ABSTRACT

There is a great volcanic belt at the northern Tibetan Plateau. It is one of the famous intracontinental volcanic belt on the Earth. On the basis of forming ages, rock association series, geochemistry and isotopic components this belt is divided into two parts: the Qiangtang sub-belt in the south and the Kunlun sub-belt in the north. They are characterized by special enriching in K2O(K2O>Na2O wt%), REE. In genesis they could be related to an initial rift zone developed in Oligocene-Miocene and an intraplate subduction zone formed in Pleistocene respectively. It is interesting that the Quaternary enriched-K2O lavas show that the higher 87Sr/86Sr(i) (0.7089–0.7105) and 206Pb/204Pb (18.711–18.834),207Pb/204Pb(15.087–15.701), 208Pb/204Pb(38.900–39.1909) but lower 143Nd/144Nd(0.5121–0.5123) than Cenozoic volcanic rocks of the East China.
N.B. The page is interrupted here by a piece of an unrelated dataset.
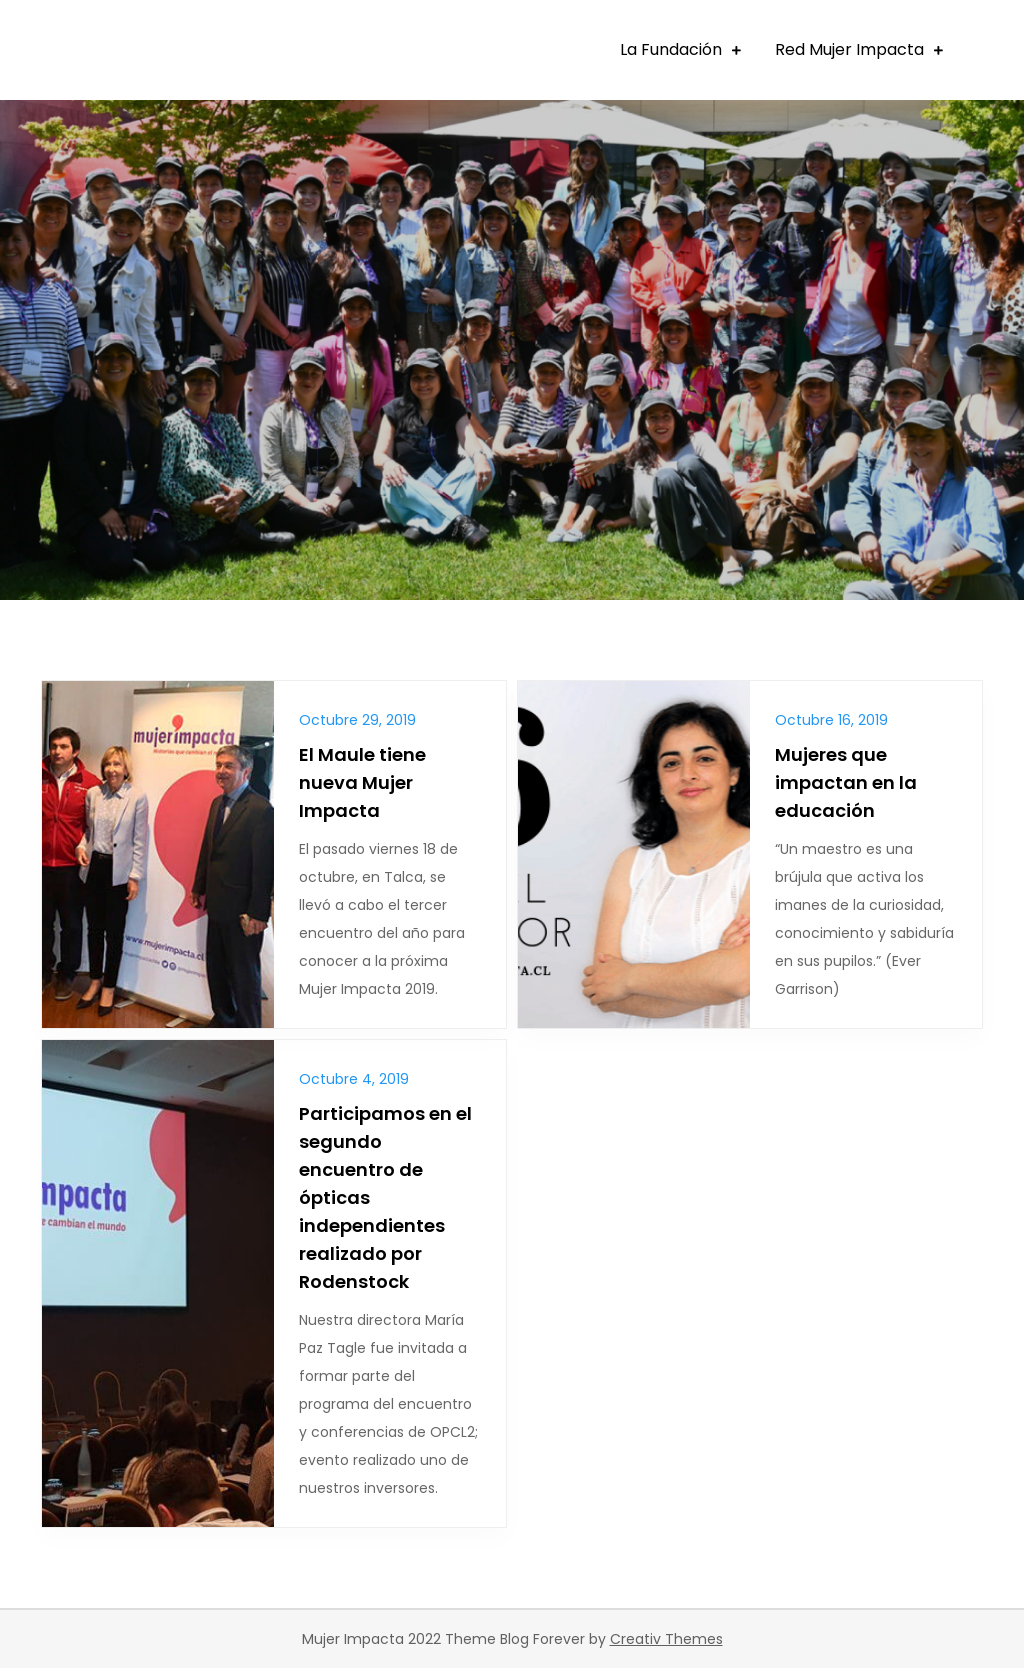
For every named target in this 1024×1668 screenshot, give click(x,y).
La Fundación (671, 49)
Perhaps these characters suggest that the primary magmas of such lavas might have been derived from partial melting of the EMII type heterogeneous enriched mantle source, but they were contamined by continental crust during rising and eruption. The Tibetan Plateau has involved some important evolutional stages since Cenozoic. The time-space distribution and petro-geochemistry of the Cenozoic magmatisms are closely related to the lithospheric evolution.